Se essa percepção ganhar corpo, o impacto eleitoral não virá na forma de uma virada brusca, mas de uma erosão gradual. Lula não precisa perder o Nordeste para perder a eleição. Basta reduzir significativamente sua vantagem. Uma queda de poucos pontos percentuais na região pode ser suficiente para alterar o resultado nacional, dado o equilíbrio nas demais regiões.
Outro elemento relevante é o tempo. A politização do Judiciário tende a produzir efeitos cumulativos, não explosivos. Cada episódio isolado parece pequeno. Mas, ao longo do tempo, constrói-se uma narrativa alternativa. Não a de um golpe inexistente ou de uma conspiração absoluta, mas a de um sistema que perdeu a mão. Para o eleitor incrédulo, isso é suficiente para retirar o entusiasmo e reforçar o distanciamento.
Lula, nesse contexto, enfrenta um desafio diferente daquele de 2022. Não basta governar razoavelmente bem ou manter políticas sociais. Será necessário preservar a percepção de que o sistema institucional que sustenta seu governo ainda merece confiança. Isso não depende apenas dele. Depende do comportamento do Judiciário, da capacidade de autolimitação e da disposição em aceitar escrutínio público sem reagir como poder ofendido.
A eleição de 2026 tende a ser menos sobre programas de governo e mais sobre legitimidade. Menos sobre promessas e mais sobre quem parece abusar menos do poder. Se o Judiciário continuar a expandir sua atuação sem contenção simbólica, pode acabar ajudando a direita de forma involuntária, ao alimentar a desconfiança do eleitor que decide eleições.
O Nordeste será o termômetro dessa dinâmica. Se a região mantiver a confiança no sistema, Lula entra forte. Se começar a expressar cansaço, desconfiança ou simples afastamento emocional, o cenário muda rapidamente. Não haverá ruptura. Haverá deslocamento silencioso.
Em 2026, a disputa não será entre salvadores da pátria.
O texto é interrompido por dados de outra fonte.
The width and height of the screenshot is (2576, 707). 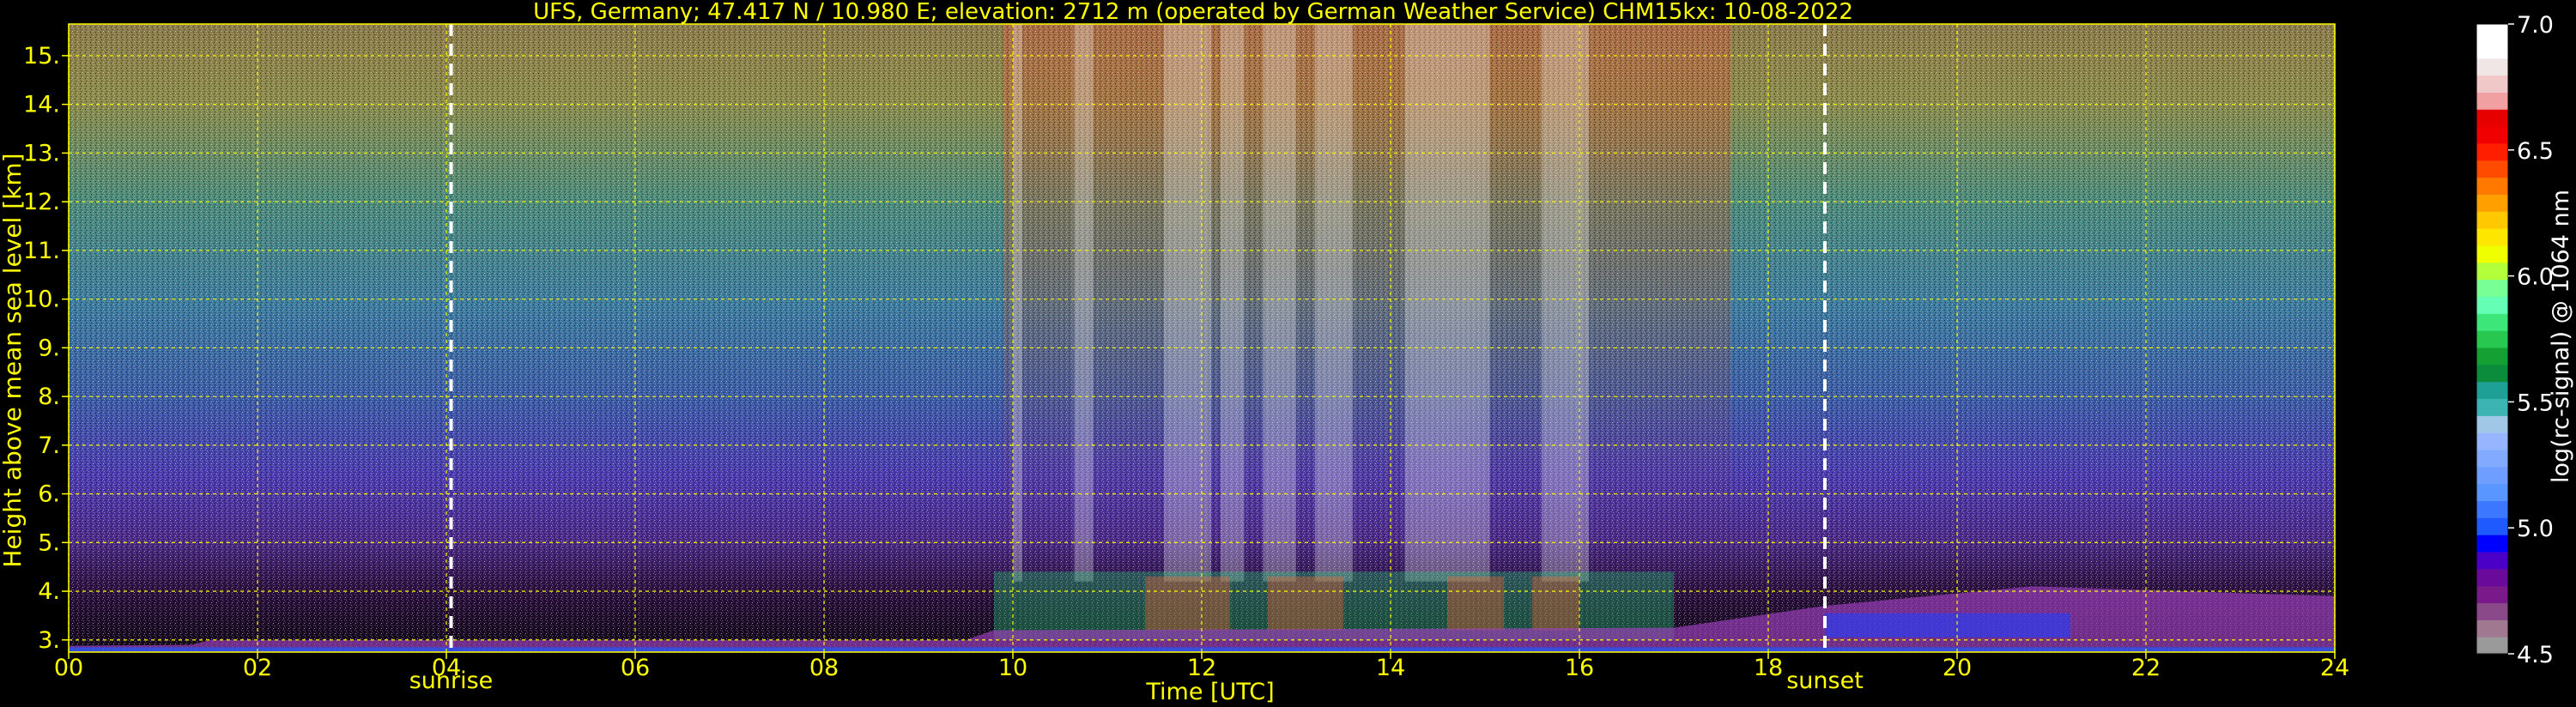 I want to click on colorbar-label: log(rc-signal) @ 1064 nm, so click(x=2561, y=336).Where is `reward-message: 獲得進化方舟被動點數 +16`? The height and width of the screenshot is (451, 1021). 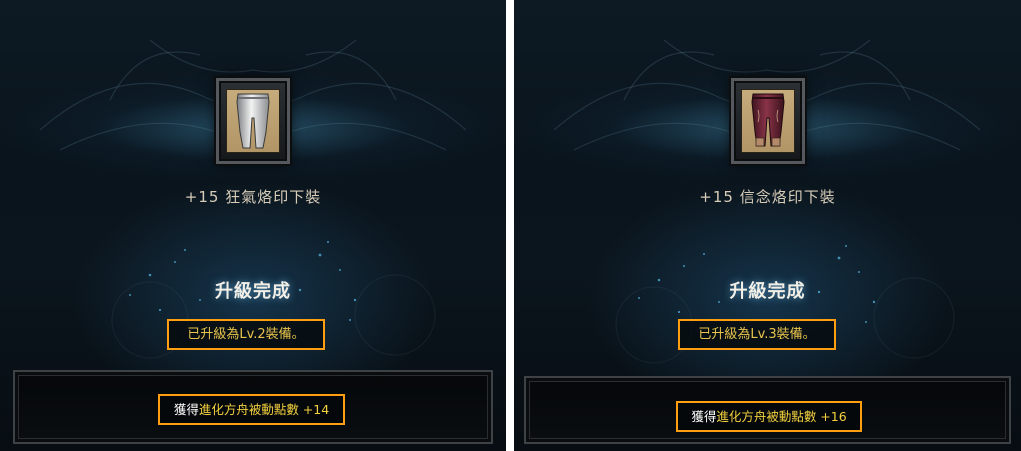 reward-message: 獲得進化方舟被動點數 +16 is located at coordinates (769, 416).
Será entre narrativas de legitimidade. E, nesse terreno, a desconfiança é uma força eleitoral poderosa. Quando o árbitro passa a ser questionado, o jogo inteiro muda de natureza. Lula ainda tem vantagem. Mas ela não é estrutural. É condicional. E depende, cada vez mais, de fatores que escapam ao controle direto do governo e repousam no comportamento de instituições que, se não se contiverem, podem decidir a eleição sem jamais disputar um voto.